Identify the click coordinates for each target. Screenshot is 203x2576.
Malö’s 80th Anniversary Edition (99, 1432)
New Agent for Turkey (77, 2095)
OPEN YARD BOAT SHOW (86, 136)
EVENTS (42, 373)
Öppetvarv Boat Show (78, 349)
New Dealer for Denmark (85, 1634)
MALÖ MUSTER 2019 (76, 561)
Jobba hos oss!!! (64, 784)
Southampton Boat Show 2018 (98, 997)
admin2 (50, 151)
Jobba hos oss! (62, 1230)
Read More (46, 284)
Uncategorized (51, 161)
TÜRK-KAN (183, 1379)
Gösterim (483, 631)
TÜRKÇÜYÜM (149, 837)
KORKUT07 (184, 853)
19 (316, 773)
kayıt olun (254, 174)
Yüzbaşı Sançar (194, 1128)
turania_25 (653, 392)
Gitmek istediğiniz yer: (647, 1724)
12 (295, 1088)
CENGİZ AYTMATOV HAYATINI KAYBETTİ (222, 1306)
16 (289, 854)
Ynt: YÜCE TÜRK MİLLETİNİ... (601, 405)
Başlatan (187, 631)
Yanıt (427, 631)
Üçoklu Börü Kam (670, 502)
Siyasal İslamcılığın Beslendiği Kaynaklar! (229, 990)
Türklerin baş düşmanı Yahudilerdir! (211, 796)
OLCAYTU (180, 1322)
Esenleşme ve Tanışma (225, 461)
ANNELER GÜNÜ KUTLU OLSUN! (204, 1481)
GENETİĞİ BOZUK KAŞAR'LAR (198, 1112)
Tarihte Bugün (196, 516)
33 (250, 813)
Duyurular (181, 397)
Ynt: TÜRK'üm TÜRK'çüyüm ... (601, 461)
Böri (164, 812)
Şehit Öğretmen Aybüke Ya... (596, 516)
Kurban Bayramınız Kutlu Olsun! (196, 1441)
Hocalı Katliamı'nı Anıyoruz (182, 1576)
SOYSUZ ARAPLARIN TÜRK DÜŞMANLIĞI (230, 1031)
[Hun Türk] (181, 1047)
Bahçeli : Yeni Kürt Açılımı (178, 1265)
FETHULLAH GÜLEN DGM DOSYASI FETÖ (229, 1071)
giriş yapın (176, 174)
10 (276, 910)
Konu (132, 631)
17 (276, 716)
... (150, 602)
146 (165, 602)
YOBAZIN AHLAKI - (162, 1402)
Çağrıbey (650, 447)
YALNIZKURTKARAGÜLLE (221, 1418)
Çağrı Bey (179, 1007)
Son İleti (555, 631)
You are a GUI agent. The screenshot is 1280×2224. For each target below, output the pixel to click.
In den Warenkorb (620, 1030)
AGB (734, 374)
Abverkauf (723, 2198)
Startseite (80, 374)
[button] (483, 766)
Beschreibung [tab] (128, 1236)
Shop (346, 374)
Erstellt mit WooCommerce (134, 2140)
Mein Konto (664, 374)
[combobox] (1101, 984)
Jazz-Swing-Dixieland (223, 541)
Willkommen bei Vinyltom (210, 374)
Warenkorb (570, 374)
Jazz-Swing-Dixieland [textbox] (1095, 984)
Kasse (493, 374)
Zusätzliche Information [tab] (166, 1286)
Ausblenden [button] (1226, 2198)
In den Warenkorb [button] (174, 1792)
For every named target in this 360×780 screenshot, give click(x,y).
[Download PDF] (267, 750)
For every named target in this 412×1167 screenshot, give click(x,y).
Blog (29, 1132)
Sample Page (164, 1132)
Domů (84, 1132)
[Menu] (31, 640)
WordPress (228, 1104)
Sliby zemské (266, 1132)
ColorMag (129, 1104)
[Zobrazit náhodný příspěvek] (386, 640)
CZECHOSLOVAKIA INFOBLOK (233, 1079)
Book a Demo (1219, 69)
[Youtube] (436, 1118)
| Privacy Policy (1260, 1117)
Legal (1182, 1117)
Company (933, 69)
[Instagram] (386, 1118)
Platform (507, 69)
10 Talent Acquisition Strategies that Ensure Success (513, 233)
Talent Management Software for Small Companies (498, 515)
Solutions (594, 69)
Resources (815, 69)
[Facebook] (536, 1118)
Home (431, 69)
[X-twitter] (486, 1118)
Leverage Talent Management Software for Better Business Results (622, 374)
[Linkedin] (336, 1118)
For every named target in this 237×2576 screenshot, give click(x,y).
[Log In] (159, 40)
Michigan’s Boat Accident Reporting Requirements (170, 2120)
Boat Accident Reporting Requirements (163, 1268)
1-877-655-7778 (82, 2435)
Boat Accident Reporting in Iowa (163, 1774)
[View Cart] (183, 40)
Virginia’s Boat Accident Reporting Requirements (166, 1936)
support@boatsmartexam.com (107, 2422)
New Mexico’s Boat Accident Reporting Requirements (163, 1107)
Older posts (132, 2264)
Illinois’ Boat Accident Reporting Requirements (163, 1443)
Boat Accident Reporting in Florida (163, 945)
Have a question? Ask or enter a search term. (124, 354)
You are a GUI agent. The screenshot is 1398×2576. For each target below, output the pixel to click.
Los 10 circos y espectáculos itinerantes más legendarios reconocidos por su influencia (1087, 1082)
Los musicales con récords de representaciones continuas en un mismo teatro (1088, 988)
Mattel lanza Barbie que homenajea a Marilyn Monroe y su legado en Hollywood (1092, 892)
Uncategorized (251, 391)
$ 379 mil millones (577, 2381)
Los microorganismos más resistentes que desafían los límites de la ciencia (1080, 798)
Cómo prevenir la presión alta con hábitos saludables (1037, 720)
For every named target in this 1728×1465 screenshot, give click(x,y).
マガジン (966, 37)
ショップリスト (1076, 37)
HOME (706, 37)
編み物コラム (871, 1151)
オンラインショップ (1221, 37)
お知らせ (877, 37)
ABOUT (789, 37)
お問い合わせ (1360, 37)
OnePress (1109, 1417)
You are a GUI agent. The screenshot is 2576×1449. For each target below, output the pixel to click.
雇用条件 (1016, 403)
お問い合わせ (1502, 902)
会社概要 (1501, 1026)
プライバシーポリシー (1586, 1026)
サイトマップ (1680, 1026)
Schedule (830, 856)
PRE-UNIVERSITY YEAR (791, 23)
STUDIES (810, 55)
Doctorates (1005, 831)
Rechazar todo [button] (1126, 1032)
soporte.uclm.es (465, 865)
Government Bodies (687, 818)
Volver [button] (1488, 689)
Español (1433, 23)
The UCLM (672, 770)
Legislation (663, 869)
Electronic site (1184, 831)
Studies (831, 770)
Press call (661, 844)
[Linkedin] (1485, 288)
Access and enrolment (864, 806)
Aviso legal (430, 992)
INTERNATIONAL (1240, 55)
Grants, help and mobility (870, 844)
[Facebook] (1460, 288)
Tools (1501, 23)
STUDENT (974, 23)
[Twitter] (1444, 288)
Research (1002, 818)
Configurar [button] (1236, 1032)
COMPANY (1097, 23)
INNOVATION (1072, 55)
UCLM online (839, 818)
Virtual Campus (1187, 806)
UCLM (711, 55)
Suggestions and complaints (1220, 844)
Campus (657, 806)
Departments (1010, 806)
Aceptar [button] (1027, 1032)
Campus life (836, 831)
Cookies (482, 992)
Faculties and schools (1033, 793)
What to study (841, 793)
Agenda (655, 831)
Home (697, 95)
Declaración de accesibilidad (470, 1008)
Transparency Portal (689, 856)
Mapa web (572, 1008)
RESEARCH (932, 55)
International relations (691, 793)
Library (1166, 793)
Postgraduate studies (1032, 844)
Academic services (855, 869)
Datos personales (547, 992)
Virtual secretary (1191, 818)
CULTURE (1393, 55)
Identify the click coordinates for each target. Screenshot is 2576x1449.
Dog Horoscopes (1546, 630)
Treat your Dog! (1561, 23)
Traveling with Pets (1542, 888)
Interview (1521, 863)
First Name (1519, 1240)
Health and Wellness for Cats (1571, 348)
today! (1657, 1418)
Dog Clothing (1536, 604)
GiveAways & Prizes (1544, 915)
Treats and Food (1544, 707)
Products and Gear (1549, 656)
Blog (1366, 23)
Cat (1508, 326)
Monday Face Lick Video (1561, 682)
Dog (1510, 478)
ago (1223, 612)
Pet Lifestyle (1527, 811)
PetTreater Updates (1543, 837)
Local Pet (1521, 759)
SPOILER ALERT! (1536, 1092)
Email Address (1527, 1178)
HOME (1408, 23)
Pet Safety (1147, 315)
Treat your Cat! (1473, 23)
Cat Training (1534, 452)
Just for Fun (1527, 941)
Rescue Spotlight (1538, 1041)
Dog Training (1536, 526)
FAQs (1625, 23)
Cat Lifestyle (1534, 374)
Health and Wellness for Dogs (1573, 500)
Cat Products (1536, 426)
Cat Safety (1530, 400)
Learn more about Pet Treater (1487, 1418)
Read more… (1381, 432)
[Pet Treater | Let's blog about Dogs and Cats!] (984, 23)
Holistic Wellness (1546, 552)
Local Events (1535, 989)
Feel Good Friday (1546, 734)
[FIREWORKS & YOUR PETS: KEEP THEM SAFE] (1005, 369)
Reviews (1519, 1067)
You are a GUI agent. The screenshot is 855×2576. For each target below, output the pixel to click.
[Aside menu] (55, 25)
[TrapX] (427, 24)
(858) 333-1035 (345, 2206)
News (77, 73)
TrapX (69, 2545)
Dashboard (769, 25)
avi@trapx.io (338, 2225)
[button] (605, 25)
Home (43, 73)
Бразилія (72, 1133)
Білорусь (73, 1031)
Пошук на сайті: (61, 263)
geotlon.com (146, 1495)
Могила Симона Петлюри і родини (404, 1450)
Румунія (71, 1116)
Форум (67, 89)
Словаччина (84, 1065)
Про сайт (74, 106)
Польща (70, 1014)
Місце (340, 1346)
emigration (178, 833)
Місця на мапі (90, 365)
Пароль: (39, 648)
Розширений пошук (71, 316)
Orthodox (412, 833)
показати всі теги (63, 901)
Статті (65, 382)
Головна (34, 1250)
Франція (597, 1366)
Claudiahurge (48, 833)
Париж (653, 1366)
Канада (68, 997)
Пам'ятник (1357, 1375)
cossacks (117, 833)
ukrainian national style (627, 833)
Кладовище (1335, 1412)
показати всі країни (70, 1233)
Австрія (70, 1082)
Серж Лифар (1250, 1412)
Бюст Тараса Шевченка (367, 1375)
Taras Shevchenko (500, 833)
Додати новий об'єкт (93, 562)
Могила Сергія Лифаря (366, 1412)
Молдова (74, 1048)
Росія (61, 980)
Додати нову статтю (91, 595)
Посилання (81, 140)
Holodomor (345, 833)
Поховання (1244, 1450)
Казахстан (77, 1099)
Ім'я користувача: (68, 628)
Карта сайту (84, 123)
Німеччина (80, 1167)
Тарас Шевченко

┄┄┄┄┄┄

* **Exercise requirements**: The lines in the records above that include the word "Додати" must be copied out.

* **Response area**:
Додати новий об'єкт (93, 562)
Додати нову статтю (91, 595)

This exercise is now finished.